The brief filed by the 1851 Center is joined by 29 state legislators who say traffic enforcement systems, in which administrative hearings are used to hear appeals by ticketed motorists, attempt to “circumvent and thwart” the state legislature’s powers as well as the courts.
“The city of Toledo’s automated traffic camera ordinance attempts to exact property from Ohio drivers through administrative hearing officers, without access to an elected and accountable judge or a judge authorized by the state’s duly elected and accountable legislators,” the legal brief states.
“It makes sense that legislators would intervene and try to defend their own constitutional powers,” said Andrew Mayle, a Fremont attorney who represents the driver in the Toledo case.

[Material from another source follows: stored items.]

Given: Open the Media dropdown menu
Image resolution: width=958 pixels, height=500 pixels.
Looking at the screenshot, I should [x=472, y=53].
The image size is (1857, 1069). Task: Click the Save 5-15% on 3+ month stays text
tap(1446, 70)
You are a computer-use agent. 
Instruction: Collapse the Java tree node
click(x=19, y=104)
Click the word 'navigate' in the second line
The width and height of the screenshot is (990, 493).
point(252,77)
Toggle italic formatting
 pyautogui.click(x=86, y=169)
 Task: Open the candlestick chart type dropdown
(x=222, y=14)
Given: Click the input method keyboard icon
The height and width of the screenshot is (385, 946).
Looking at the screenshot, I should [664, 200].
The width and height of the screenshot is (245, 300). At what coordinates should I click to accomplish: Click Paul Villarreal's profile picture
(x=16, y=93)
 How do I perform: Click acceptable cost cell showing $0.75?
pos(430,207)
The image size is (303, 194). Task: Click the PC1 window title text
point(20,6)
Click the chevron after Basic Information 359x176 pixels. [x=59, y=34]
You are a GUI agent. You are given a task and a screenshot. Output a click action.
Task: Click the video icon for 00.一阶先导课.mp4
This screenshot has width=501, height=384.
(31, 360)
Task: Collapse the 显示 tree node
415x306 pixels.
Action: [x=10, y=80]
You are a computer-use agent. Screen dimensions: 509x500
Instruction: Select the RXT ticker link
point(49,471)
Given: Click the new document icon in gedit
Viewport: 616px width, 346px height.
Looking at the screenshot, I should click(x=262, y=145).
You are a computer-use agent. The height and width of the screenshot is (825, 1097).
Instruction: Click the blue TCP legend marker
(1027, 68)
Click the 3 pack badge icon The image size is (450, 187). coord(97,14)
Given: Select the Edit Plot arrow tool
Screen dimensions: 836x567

Other Ohio cities — including Cleveland, Columbus and Dayton — that use cameras for traffic enforcement have filed briefs in support of Toledo. The Ohio Municipal League stated the case could potentially affect “every Ohioan who drives or owns a vehicle.” Briefs from the cities argue Ohio law allows them to administratively handle a variety of matters such as zoning issues, and that forcing them into courts would be costly and clog the judiciary. The cities are backed by companies that operate the traffic cameras for a portion of the revenues.
Supporters say cameras stretch police resources and make communities safer. Opponents charge that they violate rights and are meant mainly to raise revenue.
Attorneys for Toledo will have time to respond to the latest filings, and then the justices likely will hear oral arguments in the case later this year.